● Material to process:

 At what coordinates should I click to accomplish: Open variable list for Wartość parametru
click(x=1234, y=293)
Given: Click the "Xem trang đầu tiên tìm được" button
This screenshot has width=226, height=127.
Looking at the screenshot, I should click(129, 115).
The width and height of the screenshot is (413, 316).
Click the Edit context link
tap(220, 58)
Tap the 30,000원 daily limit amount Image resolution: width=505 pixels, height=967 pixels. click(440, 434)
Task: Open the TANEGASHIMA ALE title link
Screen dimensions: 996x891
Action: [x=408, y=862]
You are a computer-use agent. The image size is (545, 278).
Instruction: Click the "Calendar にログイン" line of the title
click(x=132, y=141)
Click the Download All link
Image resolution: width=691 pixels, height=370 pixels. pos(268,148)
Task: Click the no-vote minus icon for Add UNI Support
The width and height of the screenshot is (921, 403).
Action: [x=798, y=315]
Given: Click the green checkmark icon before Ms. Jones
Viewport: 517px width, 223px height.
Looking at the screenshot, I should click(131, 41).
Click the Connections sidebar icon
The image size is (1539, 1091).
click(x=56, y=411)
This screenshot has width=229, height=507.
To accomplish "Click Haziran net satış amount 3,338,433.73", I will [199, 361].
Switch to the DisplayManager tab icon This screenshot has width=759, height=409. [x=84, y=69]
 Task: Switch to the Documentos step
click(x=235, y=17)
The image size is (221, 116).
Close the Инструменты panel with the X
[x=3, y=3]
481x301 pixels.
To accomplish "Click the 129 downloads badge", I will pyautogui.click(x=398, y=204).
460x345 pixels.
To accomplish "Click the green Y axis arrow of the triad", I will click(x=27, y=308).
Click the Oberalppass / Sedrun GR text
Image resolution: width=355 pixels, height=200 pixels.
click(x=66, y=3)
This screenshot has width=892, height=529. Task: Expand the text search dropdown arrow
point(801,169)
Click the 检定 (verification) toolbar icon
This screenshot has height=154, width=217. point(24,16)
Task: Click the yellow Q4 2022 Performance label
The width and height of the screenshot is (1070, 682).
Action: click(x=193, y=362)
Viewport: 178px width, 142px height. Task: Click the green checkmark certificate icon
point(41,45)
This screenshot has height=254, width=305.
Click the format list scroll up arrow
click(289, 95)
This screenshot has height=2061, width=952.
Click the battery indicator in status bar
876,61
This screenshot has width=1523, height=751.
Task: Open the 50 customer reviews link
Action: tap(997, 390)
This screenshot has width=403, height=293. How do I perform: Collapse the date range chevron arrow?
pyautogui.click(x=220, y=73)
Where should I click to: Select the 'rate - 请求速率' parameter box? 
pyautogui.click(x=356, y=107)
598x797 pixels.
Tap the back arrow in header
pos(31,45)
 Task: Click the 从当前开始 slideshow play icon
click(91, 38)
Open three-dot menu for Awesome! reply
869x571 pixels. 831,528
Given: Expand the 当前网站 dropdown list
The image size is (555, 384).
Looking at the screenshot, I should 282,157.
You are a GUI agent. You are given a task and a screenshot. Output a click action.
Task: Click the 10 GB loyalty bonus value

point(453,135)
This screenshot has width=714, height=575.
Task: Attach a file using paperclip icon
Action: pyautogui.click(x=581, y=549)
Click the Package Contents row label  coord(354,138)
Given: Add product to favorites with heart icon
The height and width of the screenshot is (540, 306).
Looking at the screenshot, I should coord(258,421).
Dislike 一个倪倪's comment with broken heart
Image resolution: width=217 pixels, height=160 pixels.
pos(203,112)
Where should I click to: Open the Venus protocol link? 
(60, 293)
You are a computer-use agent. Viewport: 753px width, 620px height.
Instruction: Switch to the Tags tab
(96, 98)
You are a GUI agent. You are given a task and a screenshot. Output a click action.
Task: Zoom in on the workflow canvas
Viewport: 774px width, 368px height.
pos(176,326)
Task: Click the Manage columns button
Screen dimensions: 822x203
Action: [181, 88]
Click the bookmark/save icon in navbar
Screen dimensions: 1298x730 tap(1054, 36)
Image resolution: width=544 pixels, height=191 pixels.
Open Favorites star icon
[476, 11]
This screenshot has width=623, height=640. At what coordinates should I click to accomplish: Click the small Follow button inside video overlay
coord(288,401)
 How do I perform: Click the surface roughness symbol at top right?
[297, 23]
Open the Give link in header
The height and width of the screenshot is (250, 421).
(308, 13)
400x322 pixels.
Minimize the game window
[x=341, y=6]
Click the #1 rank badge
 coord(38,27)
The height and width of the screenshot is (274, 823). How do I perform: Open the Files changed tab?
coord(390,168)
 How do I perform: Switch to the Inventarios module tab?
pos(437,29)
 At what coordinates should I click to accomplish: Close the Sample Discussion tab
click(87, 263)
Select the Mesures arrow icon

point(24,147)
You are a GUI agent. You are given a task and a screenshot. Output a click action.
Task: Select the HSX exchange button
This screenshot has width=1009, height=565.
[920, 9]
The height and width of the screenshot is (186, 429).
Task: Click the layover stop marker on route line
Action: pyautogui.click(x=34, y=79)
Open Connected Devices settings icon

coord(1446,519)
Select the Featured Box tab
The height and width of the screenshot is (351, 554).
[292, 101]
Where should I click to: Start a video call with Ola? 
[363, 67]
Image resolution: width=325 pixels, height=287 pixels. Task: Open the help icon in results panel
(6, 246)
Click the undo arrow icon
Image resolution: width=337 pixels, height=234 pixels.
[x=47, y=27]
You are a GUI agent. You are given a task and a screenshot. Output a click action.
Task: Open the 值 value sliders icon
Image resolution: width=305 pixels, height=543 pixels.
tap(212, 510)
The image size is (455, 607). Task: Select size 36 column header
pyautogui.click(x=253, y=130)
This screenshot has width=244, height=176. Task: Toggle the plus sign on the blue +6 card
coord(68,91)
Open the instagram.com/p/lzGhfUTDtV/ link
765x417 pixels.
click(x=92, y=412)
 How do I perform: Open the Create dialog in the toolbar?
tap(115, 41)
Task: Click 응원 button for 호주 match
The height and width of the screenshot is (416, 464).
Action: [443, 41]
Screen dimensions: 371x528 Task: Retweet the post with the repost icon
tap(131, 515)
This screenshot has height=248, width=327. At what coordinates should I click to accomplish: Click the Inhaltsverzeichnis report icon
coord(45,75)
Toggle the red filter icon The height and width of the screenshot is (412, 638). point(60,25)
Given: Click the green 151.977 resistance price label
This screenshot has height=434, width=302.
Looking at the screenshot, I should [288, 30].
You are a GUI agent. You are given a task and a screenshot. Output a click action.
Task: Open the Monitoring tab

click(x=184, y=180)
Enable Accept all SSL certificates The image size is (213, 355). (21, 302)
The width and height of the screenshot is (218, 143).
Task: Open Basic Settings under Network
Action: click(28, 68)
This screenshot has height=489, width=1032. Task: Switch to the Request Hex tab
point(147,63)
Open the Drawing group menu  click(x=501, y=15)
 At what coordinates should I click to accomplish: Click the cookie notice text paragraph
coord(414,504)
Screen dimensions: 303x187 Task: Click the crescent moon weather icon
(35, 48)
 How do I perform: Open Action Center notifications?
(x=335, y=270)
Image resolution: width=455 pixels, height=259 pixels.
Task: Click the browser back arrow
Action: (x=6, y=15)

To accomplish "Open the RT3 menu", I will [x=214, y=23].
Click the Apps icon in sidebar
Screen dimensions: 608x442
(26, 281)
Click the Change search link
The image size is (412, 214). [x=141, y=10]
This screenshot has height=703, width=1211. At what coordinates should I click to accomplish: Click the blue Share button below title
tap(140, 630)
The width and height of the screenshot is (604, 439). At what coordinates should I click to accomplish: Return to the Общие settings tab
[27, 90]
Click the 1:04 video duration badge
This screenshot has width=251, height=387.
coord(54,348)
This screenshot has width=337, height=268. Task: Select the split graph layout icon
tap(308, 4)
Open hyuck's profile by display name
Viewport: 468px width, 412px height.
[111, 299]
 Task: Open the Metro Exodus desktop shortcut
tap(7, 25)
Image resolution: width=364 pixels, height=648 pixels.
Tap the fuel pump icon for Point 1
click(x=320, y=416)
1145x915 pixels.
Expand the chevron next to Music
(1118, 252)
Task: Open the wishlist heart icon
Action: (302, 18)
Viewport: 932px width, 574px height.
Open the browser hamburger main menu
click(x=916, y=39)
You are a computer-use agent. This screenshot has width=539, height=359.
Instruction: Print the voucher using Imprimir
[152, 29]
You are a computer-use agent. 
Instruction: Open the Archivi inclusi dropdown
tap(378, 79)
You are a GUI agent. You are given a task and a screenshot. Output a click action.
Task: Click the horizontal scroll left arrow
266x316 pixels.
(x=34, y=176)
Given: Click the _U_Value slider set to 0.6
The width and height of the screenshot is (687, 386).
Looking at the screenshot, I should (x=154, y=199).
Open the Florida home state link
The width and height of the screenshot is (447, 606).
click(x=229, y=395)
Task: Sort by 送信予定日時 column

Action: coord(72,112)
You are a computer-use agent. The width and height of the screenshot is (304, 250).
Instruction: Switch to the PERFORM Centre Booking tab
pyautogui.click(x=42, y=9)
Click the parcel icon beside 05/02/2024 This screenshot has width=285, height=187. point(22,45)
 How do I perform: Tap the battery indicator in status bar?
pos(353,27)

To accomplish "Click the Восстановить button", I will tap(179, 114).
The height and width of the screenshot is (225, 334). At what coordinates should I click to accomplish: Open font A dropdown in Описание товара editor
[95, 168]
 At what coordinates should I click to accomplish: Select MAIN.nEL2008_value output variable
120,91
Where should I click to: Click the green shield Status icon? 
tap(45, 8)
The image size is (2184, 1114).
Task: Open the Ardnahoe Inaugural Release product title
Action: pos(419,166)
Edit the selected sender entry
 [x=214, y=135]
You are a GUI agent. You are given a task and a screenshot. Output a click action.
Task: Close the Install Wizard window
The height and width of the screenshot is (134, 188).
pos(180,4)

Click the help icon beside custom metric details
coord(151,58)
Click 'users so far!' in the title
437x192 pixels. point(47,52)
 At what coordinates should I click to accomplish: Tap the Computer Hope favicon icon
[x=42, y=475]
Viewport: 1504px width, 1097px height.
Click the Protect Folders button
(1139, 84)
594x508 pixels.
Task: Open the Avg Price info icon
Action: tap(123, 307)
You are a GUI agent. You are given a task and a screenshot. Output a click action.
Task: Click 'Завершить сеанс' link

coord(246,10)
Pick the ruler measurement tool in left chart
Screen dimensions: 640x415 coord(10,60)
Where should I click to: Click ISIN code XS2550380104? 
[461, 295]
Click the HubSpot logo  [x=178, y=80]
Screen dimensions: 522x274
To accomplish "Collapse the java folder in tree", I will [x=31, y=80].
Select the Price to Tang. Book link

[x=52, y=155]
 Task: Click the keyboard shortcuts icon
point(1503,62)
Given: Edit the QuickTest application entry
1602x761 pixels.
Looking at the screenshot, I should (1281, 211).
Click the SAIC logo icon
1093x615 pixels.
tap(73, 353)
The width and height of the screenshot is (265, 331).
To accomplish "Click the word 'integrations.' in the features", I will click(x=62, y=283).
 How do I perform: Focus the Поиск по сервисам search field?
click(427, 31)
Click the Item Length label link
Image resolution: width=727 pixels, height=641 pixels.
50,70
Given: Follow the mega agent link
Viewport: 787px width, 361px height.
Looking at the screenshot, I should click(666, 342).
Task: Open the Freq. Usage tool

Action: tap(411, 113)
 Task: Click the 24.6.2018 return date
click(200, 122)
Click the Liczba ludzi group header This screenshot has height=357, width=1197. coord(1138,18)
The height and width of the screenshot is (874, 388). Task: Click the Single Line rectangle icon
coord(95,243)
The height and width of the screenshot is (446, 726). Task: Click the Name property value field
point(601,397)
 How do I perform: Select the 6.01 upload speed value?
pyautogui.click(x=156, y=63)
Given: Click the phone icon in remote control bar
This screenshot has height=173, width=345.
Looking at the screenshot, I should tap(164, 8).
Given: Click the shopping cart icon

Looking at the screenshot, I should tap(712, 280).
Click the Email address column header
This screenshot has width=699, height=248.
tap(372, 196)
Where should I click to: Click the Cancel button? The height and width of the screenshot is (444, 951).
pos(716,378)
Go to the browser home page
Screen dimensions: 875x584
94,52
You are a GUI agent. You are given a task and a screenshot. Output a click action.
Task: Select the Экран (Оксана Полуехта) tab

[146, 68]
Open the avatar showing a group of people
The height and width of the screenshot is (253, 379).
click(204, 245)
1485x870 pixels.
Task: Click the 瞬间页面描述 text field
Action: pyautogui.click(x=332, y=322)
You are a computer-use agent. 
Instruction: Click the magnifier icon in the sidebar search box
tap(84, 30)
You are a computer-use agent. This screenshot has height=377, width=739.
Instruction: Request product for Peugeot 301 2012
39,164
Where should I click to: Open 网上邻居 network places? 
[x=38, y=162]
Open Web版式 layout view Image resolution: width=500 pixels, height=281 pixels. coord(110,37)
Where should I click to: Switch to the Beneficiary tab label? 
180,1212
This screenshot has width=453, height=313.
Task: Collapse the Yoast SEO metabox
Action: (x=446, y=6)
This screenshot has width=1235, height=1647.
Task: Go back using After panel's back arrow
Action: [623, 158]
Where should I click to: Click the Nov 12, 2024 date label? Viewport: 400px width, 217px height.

● The task: Where the records above contain a line with "Instruction: Click the magnifier", repeat that line and each later line through the end, exactly, and nothing more.

● The completed task:
Instruction: Click the magnifier icon in the sidebar search box
tap(84, 30)
You are a computer-use agent. This screenshot has height=377, width=739.
Instruction: Request product for Peugeot 301 2012
39,164
Where should I click to: Open 网上邻居 network places? 
[x=38, y=162]
Open Web版式 layout view Image resolution: width=500 pixels, height=281 pixels. coord(110,37)
Where should I click to: Switch to the Beneficiary tab label? 
180,1212
This screenshot has width=453, height=313.
Task: Collapse the Yoast SEO metabox
Action: (x=446, y=6)
This screenshot has width=1235, height=1647.
Task: Go back using After panel's back arrow
Action: [623, 158]
Where should I click to: Click the Nov 12, 2024 date label? Viewport: 400px width, 217px height.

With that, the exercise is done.